What you will do
Print the part of the records that opens with the line containing "The width and" and closes with the line containing "Image resolution: width=1557", both included, reproducing each line exactly. Leave the pictures out of your answer.

Listed entries
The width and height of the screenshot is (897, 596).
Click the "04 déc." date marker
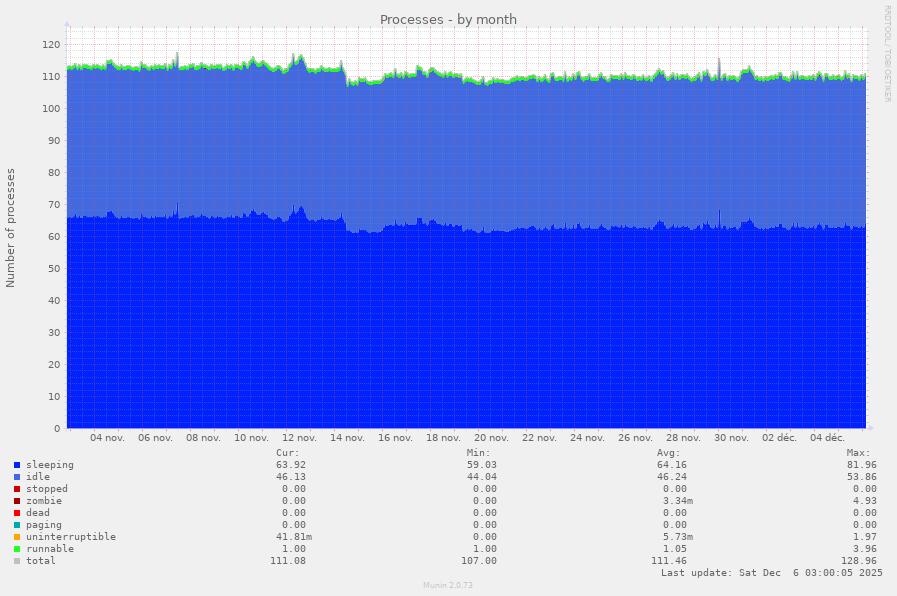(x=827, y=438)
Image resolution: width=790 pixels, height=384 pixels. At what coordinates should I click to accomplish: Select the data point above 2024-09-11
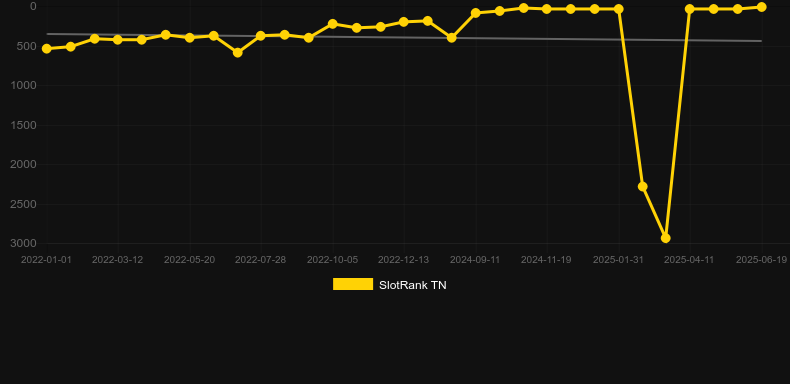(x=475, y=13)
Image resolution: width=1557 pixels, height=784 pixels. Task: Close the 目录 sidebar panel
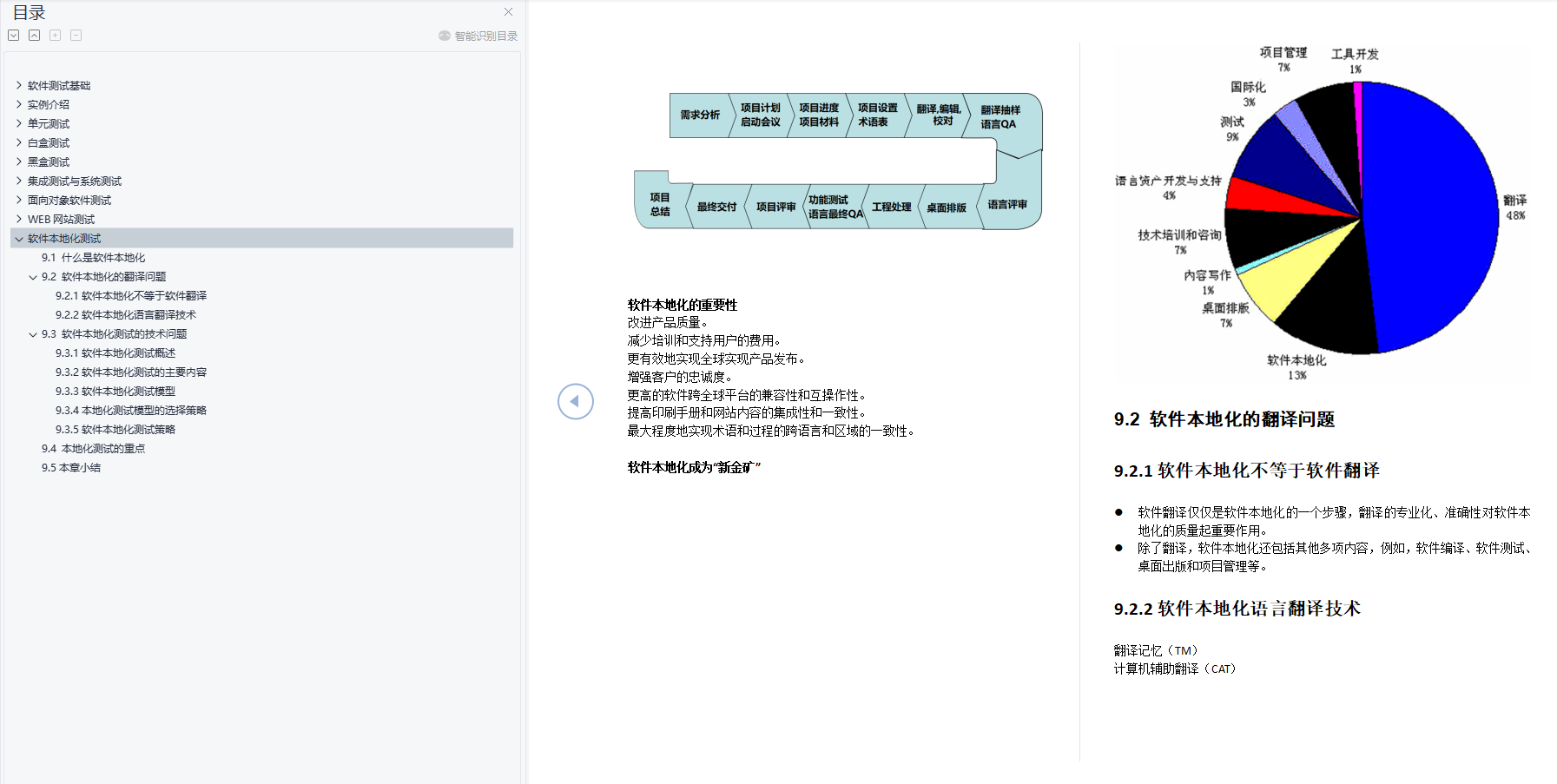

* * *

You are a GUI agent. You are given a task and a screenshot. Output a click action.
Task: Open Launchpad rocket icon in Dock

Written solution
The width and height of the screenshot is (897, 596).
Click the "04 déc." date marker
(x=827, y=438)
Image resolution: width=790 pixels, height=384 pixels. At what coordinates should I click to accomplish: Select the data point above 2024-09-11
(x=475, y=13)
Image resolution: width=1557 pixels, height=784 pixels. Task: Close the 目录 sidebar panel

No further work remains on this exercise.